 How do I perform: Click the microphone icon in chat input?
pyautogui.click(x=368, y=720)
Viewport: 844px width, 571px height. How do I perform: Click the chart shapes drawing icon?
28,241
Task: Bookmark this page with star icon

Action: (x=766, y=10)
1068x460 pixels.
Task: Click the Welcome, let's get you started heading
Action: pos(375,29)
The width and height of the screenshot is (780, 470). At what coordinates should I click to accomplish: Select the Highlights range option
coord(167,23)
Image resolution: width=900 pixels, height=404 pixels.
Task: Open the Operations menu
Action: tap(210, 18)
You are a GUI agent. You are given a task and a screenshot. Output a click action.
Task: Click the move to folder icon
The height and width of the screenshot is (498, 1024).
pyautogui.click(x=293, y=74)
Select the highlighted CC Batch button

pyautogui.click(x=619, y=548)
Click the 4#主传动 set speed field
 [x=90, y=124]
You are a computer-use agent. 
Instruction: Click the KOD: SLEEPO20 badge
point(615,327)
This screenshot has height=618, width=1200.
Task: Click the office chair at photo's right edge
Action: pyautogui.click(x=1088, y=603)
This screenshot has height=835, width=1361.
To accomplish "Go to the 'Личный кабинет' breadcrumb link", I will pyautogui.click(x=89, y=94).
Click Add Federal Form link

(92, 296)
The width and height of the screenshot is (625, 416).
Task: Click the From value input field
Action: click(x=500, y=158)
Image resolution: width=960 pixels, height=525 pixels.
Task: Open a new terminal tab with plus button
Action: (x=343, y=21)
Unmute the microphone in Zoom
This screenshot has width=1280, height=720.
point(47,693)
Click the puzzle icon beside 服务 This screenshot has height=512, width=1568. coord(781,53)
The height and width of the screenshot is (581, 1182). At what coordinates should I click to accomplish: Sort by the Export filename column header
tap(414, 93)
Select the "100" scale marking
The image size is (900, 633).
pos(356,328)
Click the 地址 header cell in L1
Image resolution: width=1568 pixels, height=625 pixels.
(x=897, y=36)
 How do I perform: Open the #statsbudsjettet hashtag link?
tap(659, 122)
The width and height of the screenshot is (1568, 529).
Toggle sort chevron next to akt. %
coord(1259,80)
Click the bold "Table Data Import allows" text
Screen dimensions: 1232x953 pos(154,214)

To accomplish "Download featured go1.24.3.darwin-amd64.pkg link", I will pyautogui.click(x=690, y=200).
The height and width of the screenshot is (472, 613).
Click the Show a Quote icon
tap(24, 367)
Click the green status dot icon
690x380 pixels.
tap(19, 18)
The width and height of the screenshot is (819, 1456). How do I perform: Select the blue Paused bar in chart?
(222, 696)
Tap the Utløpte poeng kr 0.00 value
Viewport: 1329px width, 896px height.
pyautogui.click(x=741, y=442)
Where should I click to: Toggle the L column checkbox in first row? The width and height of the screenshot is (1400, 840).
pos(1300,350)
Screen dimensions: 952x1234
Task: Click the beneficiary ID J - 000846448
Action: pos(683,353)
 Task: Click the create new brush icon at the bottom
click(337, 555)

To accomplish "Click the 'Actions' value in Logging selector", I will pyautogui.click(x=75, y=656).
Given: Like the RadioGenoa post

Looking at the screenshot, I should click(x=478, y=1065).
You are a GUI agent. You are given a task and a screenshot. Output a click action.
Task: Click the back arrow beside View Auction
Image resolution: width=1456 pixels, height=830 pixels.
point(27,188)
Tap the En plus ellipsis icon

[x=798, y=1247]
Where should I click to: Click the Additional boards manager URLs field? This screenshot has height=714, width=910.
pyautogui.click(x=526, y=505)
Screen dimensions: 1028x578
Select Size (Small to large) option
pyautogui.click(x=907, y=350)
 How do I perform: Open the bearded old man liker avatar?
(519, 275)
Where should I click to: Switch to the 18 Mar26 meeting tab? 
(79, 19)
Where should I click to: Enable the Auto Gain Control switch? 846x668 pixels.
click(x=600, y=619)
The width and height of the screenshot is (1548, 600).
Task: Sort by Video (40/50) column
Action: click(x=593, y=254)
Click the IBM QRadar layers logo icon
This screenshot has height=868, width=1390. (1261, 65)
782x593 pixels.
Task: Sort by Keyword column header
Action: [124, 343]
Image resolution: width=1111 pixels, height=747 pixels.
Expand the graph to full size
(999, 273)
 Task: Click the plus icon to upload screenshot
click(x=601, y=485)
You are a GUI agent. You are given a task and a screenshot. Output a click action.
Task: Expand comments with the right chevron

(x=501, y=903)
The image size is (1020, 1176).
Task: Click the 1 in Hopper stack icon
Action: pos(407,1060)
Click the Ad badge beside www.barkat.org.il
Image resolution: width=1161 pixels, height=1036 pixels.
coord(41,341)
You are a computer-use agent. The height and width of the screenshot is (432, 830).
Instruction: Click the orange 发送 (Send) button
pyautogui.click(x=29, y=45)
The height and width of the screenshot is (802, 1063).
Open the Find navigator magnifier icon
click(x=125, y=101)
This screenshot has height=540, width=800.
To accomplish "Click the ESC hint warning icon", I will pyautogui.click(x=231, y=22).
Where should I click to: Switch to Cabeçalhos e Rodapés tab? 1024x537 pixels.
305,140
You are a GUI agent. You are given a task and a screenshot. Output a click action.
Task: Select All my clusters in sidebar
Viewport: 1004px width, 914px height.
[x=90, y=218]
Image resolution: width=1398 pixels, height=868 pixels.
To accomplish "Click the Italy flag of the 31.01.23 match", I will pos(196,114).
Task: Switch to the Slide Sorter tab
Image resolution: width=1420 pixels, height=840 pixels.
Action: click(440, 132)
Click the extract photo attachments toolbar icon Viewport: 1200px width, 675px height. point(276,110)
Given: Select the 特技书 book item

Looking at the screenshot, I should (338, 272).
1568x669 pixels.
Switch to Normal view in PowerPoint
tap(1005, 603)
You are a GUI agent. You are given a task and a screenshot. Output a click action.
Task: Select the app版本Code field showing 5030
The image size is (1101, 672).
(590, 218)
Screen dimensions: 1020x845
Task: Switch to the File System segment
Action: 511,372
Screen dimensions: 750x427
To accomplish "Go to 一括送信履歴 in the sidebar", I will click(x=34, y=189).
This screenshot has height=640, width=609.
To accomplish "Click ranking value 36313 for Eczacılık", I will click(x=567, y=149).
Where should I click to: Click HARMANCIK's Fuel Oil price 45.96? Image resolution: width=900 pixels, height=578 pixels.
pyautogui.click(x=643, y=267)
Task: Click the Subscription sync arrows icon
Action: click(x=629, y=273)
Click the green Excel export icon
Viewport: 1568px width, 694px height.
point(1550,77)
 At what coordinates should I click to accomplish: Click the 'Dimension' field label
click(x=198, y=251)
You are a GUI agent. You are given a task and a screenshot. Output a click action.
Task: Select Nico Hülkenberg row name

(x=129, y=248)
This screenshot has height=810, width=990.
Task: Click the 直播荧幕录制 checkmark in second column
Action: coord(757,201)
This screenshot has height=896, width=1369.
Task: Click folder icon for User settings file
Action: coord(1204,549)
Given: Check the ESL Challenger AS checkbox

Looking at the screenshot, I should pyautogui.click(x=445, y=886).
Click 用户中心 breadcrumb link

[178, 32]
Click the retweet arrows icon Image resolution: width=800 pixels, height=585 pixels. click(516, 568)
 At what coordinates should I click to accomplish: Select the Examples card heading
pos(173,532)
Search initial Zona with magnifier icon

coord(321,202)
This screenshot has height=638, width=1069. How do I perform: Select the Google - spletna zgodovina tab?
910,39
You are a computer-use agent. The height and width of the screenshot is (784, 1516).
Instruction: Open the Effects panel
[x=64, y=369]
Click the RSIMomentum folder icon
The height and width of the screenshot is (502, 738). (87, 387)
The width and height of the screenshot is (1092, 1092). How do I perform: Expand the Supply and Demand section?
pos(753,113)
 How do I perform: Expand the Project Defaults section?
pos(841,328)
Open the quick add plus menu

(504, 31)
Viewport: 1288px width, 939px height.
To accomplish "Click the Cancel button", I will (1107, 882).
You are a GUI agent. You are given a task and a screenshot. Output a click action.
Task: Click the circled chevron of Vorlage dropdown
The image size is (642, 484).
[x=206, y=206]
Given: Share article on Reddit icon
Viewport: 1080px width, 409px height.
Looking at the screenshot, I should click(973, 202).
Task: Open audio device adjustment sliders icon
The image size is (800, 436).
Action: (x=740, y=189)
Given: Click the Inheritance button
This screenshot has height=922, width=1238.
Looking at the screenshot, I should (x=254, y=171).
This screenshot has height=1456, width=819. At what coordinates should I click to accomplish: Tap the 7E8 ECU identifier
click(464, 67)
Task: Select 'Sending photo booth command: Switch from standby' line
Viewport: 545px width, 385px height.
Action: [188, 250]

TASK DIRECTIONS >> Select all lines in the listing that include the word "beside".

EXERCISE RESPONSE >>
Click the puzzle icon beside 服务 This screenshot has height=512, width=1568. coord(781,53)
Task: Click the back arrow beside View Auction
Click the Ad badge beside www.barkat.org.il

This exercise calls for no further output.